WHAT IS EXPECTED
Reproduce the records word for word, beginning at the line containing "You are a computer-use" and ending at the line containing "click(198, 93)", with both of those lines included.

DATASET ENTRIES

★ ★ ★

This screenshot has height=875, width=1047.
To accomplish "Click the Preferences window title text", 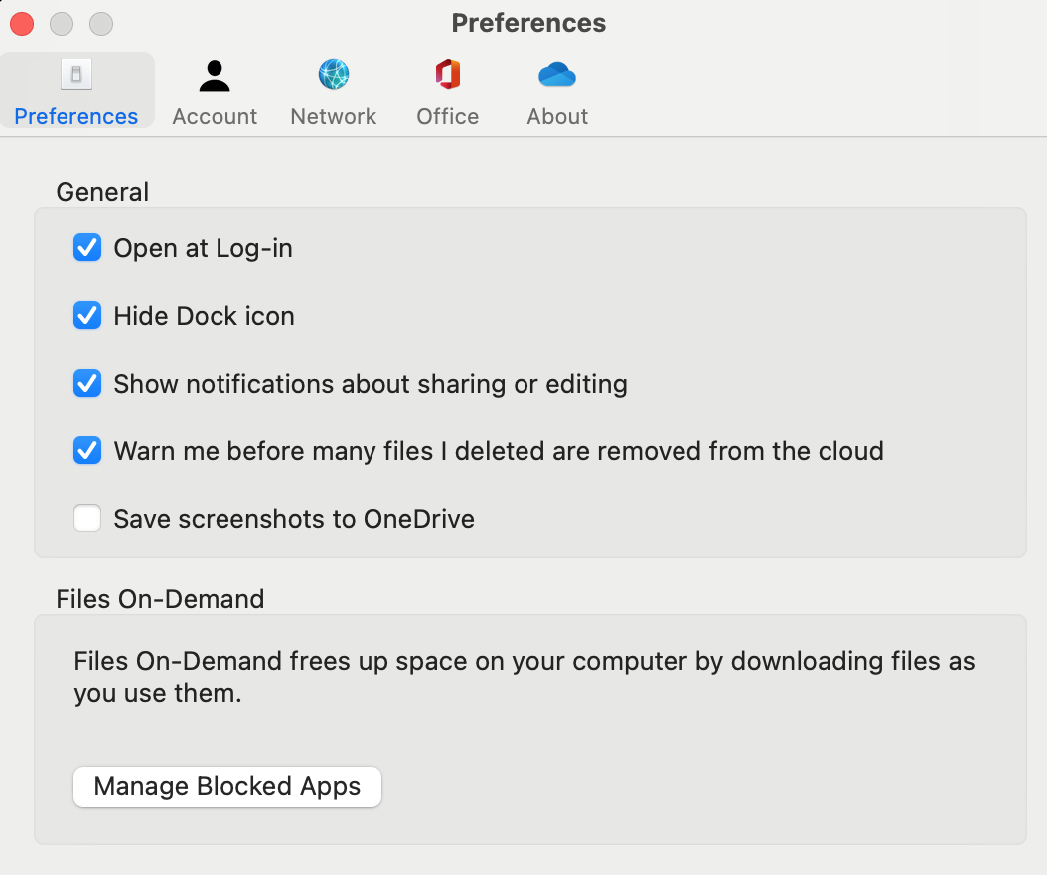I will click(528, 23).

★ ★ ★

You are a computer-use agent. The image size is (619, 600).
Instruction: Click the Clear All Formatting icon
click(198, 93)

★ ★ ★

EXPECTED ANSWER
You are a computer-use agent. The image size is (619, 600).
Instruction: Click the Clear All Formatting icon
click(198, 93)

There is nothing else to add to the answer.